The next step was to integrate the data from the 3 systems and to validate our hypothesis by using correlation analysis. According to the hypothesis of the study, we provide evidence revealing that a specific GM community contributes to AD pathology and cognitive impairment by increasing intestinal permeability and via bacteria products and inflammatory mediators. Although a multitude of animal and in-vitro studies established associations between the immune and endothelial MGBA mediators and AD features [18, 60‐67], this relationship in human AD patients is still under-studied. Our analysis revealed that, in patients with cognitive impairment due to AD, (i) sPECAM-1, sP-, sE-Selectins, and IL6 were associated with amyloid and tau pathology; (ii) sP-Selectin, sNCAM, and the decrease of IL10 with neurodegeneration; and (iii) LPS and IL1β with cognitive impairment. Conversely, in patients with cognitive impairment not due to AD, no immune and endothelial MGBA mediators were associated with amyloid and tau pathology and neurodegeneration and many of them were associated with cognitive performance (sPECAM-1, sP-Selectin, IL1β, and decreased of IL10), suggesting that the link between GM alterations and cognitive impairment in non-AD patients likely involved different pathways than AD. While the CI-NAD is a clinically and biologically heterogeneous group, we observed significant associations between GM and MGBA vascular mediators. This, together with the higher occurrence of hypertension within this group, suggests that our CI-NAD might be enriched by patients with vascular disease.

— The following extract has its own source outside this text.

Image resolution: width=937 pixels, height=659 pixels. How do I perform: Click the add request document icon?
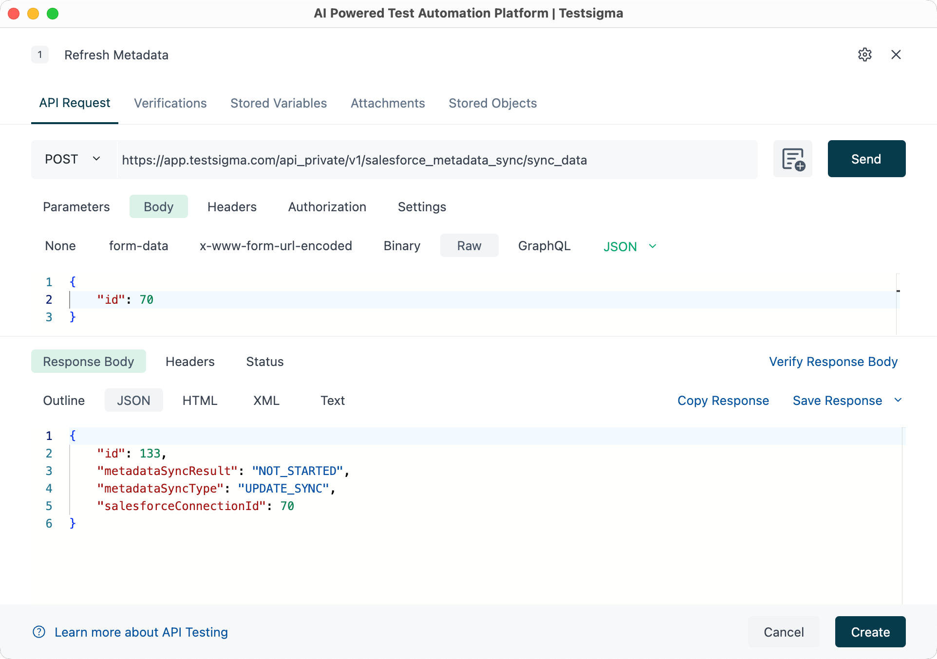coord(792,159)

Although this study is one of the few that includes the amyloid marker for subject inclusion, it has also limitations. First of all, this is a small observational study and should be considered with caution due to participant selection and confounding biases. Replication of the results in an independent, larger cohort is needed, which would allow the evaluation of a broader panel of MGBA markers and the use of more complex statistical models. Although our analysis is limited to selected innate immunity and endothelial mediators, gut-brain communication is much more complex and involves, among others, mediators of cellular immunity and circulating molecules directly produced by the gut microbiota such as gut peptides, neurotransmitters, and metabolites. Of note, despite evidence suggesting that the bacterial metabolites’ short-chain fatty acids (SCFAs) have neuroprotective effects, recent studies showed that SCFAs supplementation could increase AD pathology in several AD animal models, possibly through immune cells activation [18, 61, 68]. This suggests that the involvement of SCFAs in microbiota-gut-brain interactions is much more complex than initially thought and that further studies aimed at establishing their relationship are necessary. Furthermore, here we used non-parametric correlations to study the association of markers belonging to the 3 compartments. This, together with the cross-sectional design, prevents us from drawing causal inferences between GM and MGBA marker alterations and AD pathological changes and symptoms onset. Longitudinal studies investigating also the earlier stages of the disease (i.e., amyloid positive and cognitive intact persons) are required to elucidate whether the AD-related microbiota alterations are upstream or downstream to brain AD pathological changes. Last, some of the studied markers were not available for all study participants (Additional file 6).